Talk to your best friend.
Sometimes my friends can’t stop me from spinning or make my heart hurt any less. However, they sure as hell always try. It’s always better to take a breath from rushed texts or the absence of any communication at all to vent to a friend. Sometimes they’ll tell me things I don’t want to hear or I’ll feel like they just don’t get it, but then sometimes I end up smiling and laughing it all off. The best outcome is simply remembering that I’m not alone.
If I can’t get my day to go right, I may as well help make someone else’s. Whether that’s giving back, complimenting someone, offering a helping hand, or even just offering a smile to someone who looks like they need it.

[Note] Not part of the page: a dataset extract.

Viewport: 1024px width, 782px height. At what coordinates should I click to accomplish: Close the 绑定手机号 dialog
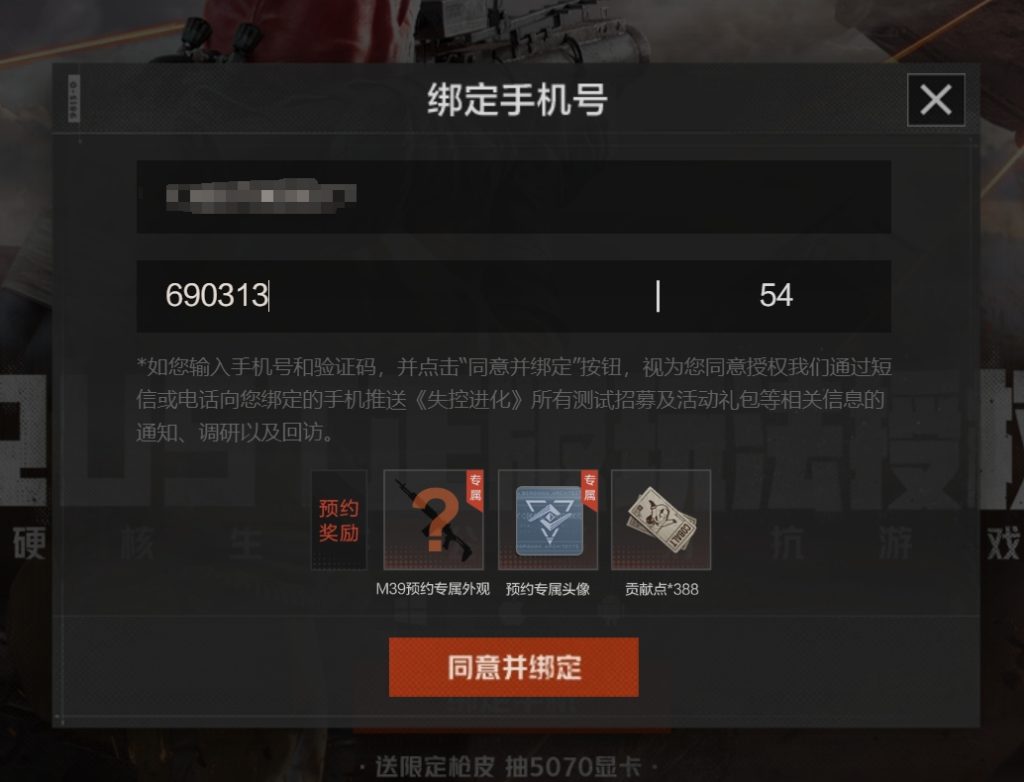click(x=936, y=100)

Just because I’m suffering doesn’t mean I can’t make someone else’s day a bit brighter.
Have that damn piece of chocolate.
I deserve the whole bar of milk chocolate, and I deserve to not get mad at myself for enjoying it. I will not shame myself for a much-needed treat and will savor in its sweetness... Maybe I’ll even have two!
Sweat out the frustration.
Just an hour of yoga or 45 minutes of a cycling class makes a huge difference to my psyche. I come out feeling refreshed, confident, and ready to attack the world again. I especially love group classes because it reminds me that we’re all dealing with our own stuff, have our own reasons to be there, and leave collectively feeling better while adding more positivity into the world.
Start again.
The day will end, the sun will rise, and one day everything will work out as it’s supposed to. Believing in this will make it easier to chase my dreams and kick some ass… one day at a time.